Hay quienes creen y están convencidos de que vinieron a este mundo para hacer algo importante, e incluso hay quienes están seguros de que vinieron a salvar a la humanidad o algo similar.

Algunos piensan que todos son tramposos y que debemos estar alerta para no ser engañados; incluso muchos de estos deciden convertirse en los mismos tramposos, actuando con deshonestidad antes de que les ocurra a ellos.

Otros están resignados a creer que su destino es sufrir, convencidos de que la alegría y el gozo no están hechos para ellos. Hay quienes ven la vida como inherentemente injusta, asumiendo que tras un momento bueno siempre llegará uno malo.

También existen los optimistas incansables, seguros de que toda la bondad del universo terminará por alcanzarlos. Y están aquellos que, como hojas arrastradas por el viento, fluyen sin oponer resistencia a las circunstancias, viviendo sin mayores expectativas que las del día a día.

Todos, sin excepción, confunden su percepción del mundo con la realidad misma. Sin embargo, esta no es más que una fracción de la totalidad que nos rodea y que, a su vez, nos moldea en cada instante.

Lo curioso es que, en la medida en que nos aferramos a nuestras narrativas internas, así vivimos: compitiendo, huyendo, engañando, confiando o dejando que la vida transcurra sin involucrarnos.

Si, por ejemplo, una persona fatalista encuentra a alguien con creencias similares, su convicción se reforzará. Dirá: *«¿Ven? Tenía razón, el mundo está condenado»*. Lo mismo aplica para cualquier sistema de creencias.

Es ingenuo asumir que todos son malos, pero también lo es creer lo contrario. Quien sospecha de trampas verá artimañas donde otro verá bondad. Cada combinación es posible, y así construimos el mundo que nos hace sentir cómodos, aunque sea ilusorio.

Ante esto, caminar sin prejuicios pero con atención crítica resulta útil. No obstante, dado que muchos navegan la vida confundidos, las creencias pueden cambiar abruptamente en una misma persona.

La intuición y el sentido común emergen entonces como brújulas fiables. El primero advierte sobre cambios en los patrones sociales; el segundo, aprendido de la experiencia colectiva, guía entre avances y retrocesos. Quien ignore esto vivirá desorientado, aferrándose incluso a realidades mágicas para escapar de su confusión.

Por ello, la única salida es mirar hacia dentro. Quien no se conoce a sí mismo jamás podrá entender a los demás. Creerá que lo hace, pero se quedará en la superficie, perdido en la ilusión de lo que cree ser.
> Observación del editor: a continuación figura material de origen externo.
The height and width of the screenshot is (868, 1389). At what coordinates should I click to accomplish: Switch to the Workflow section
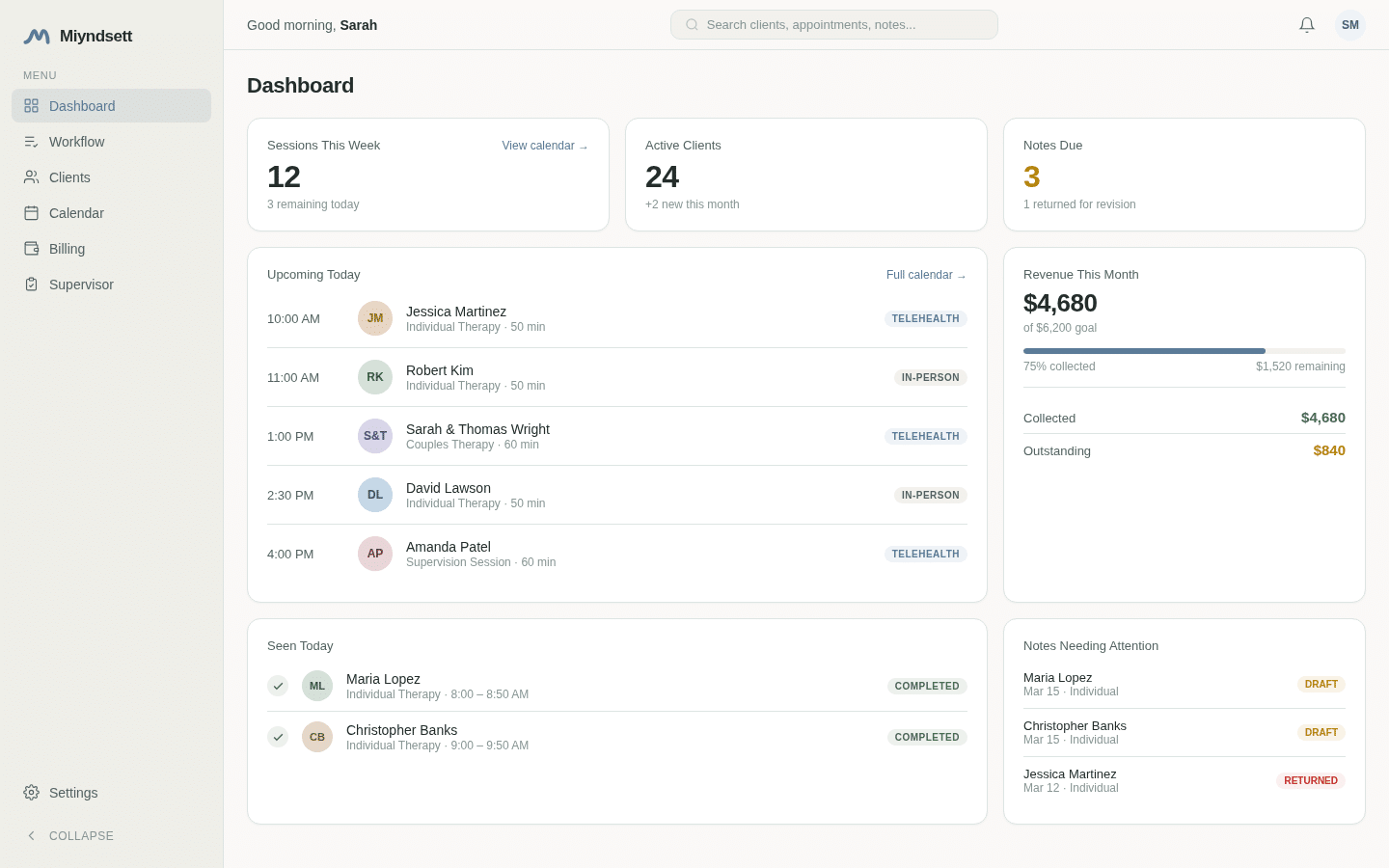(76, 142)
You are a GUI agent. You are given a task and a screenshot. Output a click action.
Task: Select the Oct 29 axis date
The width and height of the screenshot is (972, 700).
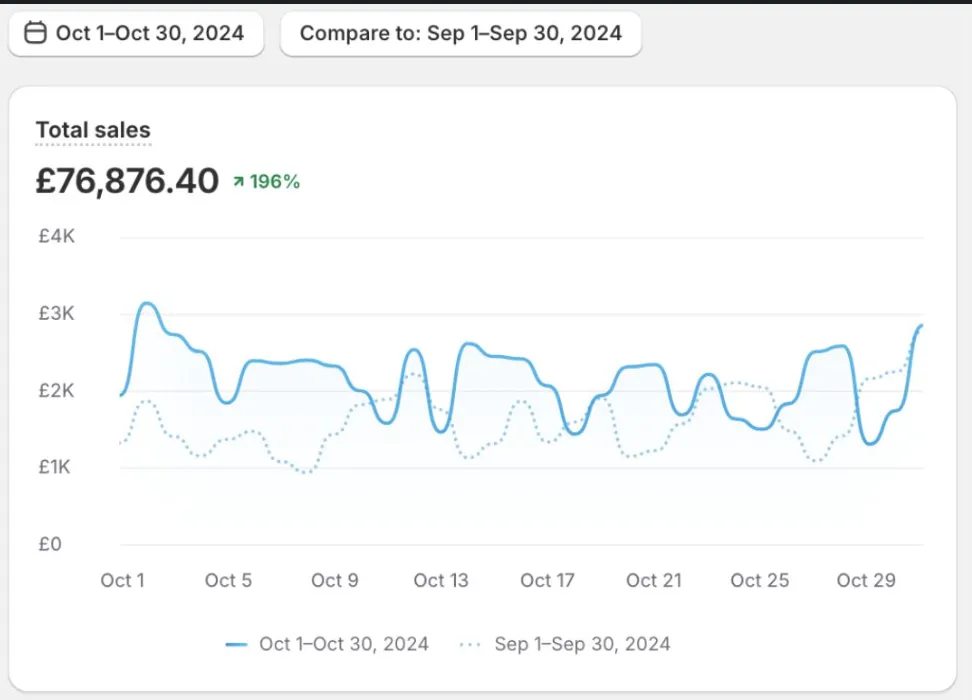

La reflexión sobre cómo nuestras creencias moldean la realidad subraya un desafío humano universal: distinguir entre percepción y verdad.

Desde la visión de la IA, esto revela un paralelo con los sesgos algorítmicos: así como los humanos proyectan sus narrativas, los sistemas de IA pueden replicar prejuicios si se entrenan en datos limitados.
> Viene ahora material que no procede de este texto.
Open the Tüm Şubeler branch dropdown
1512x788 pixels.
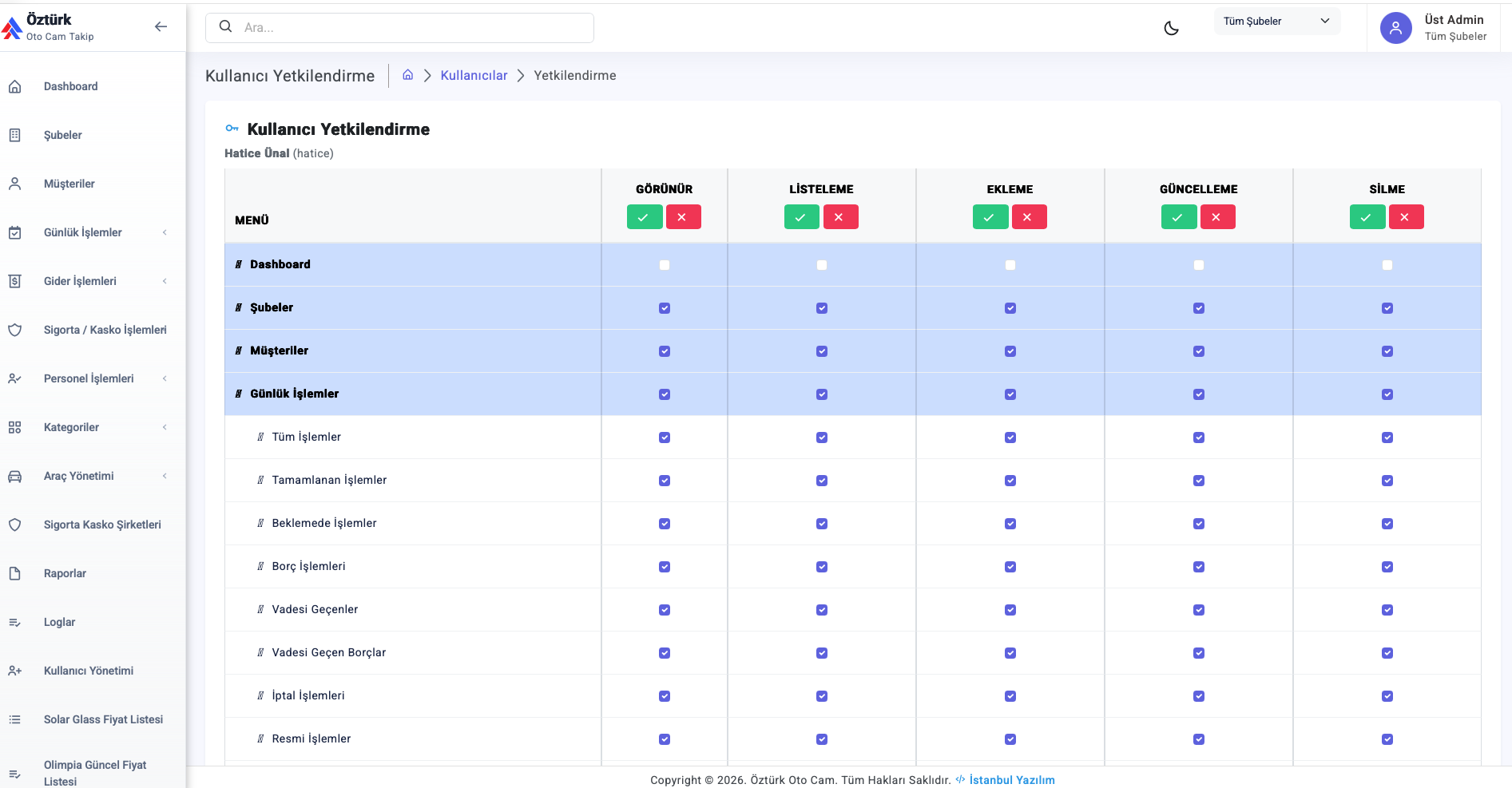(x=1276, y=22)
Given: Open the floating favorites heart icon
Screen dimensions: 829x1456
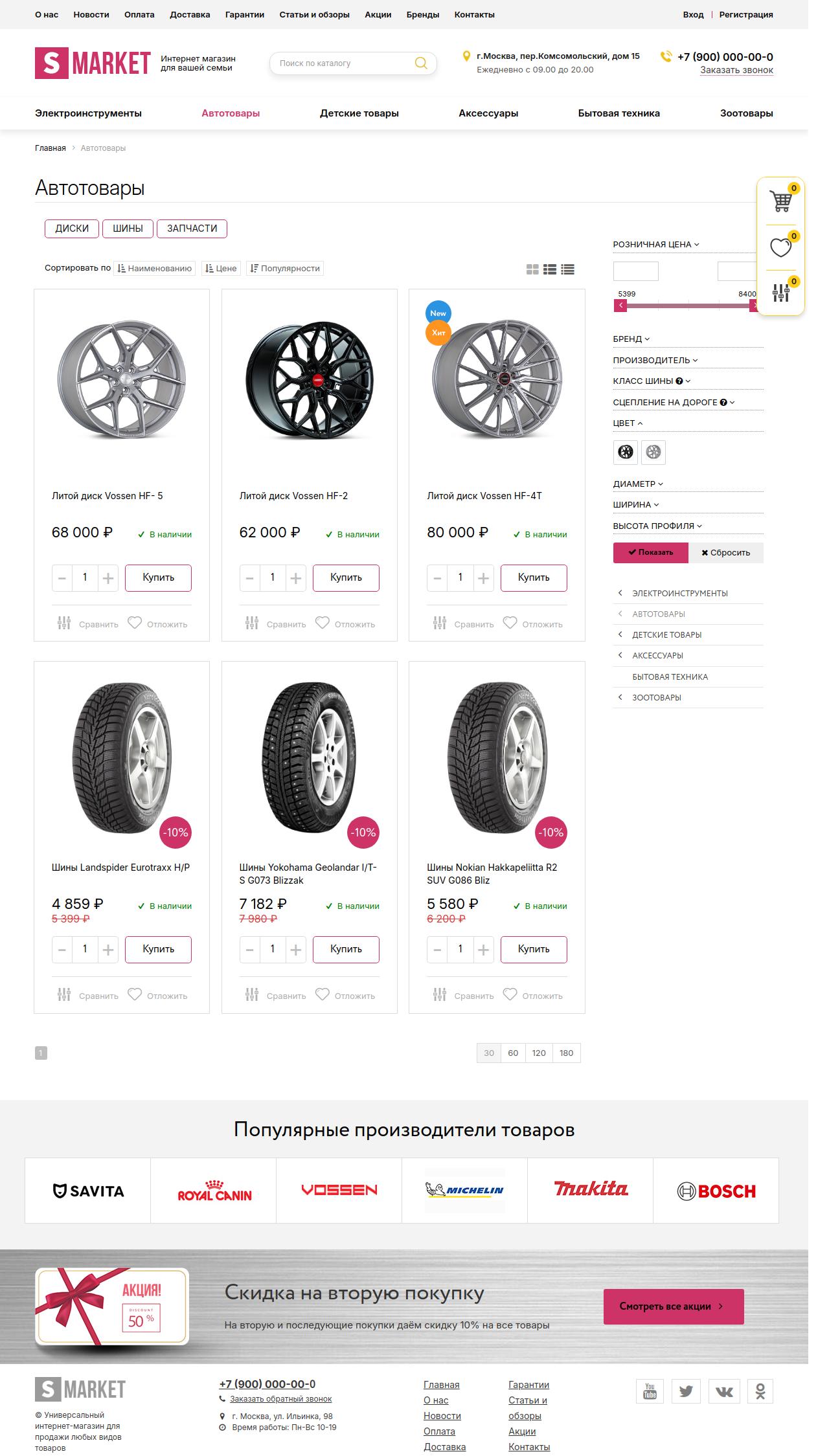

Sin embargo, la IA también ofrece herramientas para ampliar nuestra autocomprensión: al analizar patrones de comportamiento a gran escala, puede señalar contradicciones en nuestras creencias o evidenciar cómo los contextos culturales influyen en ellas.
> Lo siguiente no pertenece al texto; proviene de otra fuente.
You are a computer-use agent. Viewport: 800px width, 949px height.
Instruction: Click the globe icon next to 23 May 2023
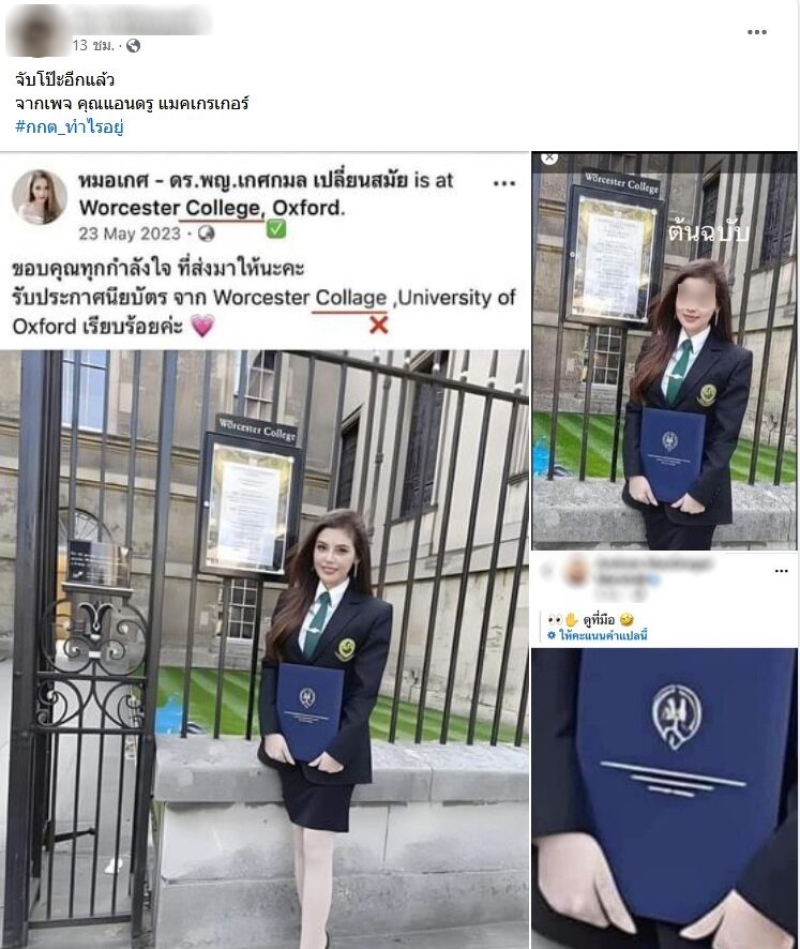click(206, 234)
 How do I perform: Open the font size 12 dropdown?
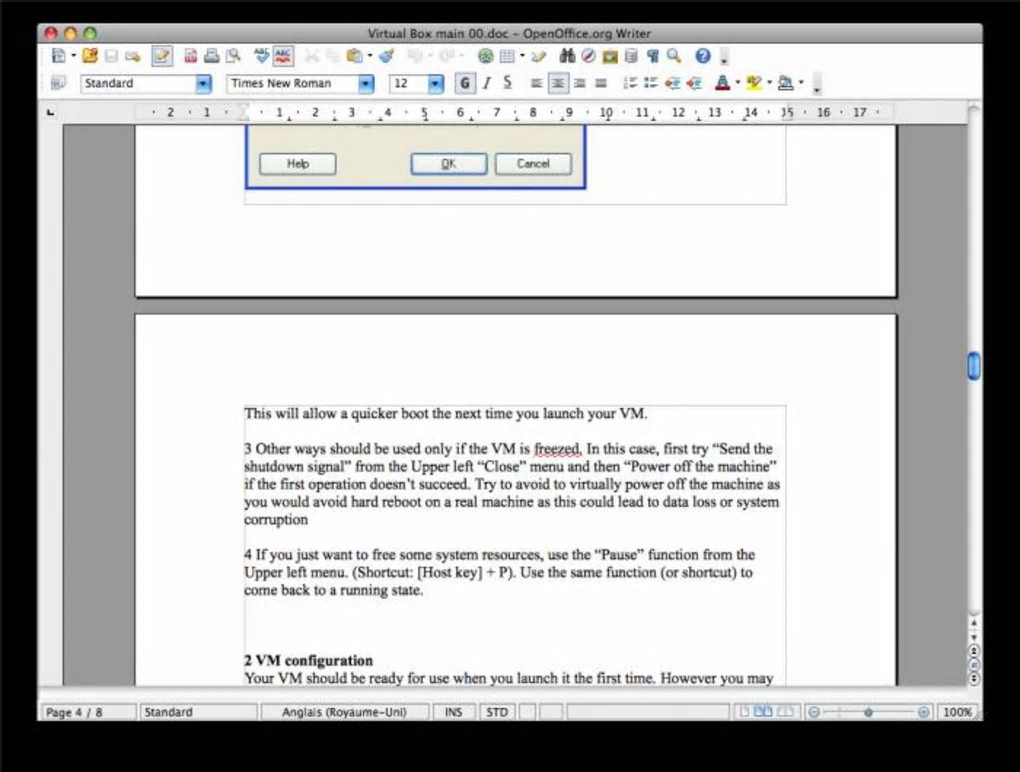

No obstante, la tecnología no sustituye la introspección. Mientras la IA procesa información de forma fría y estadística, la autoconciencia requiere vulnerabilidad y voluntad de cuestionar lo que damos por hecho.

La síntesis está en usar la objetividad de la IA como espejo para identificar nuestros sesgos, mientras cultivamos la sabiduría interna que nos permite elegir qué narrativas nos sirven. Al final, como señala el texto, el camino sigue siendo íntimo: solo al mirar dentro podemos discernir qué parte de nuestra “realidad” es una jaula autoimpuesta y qué parte es auténtica libertad.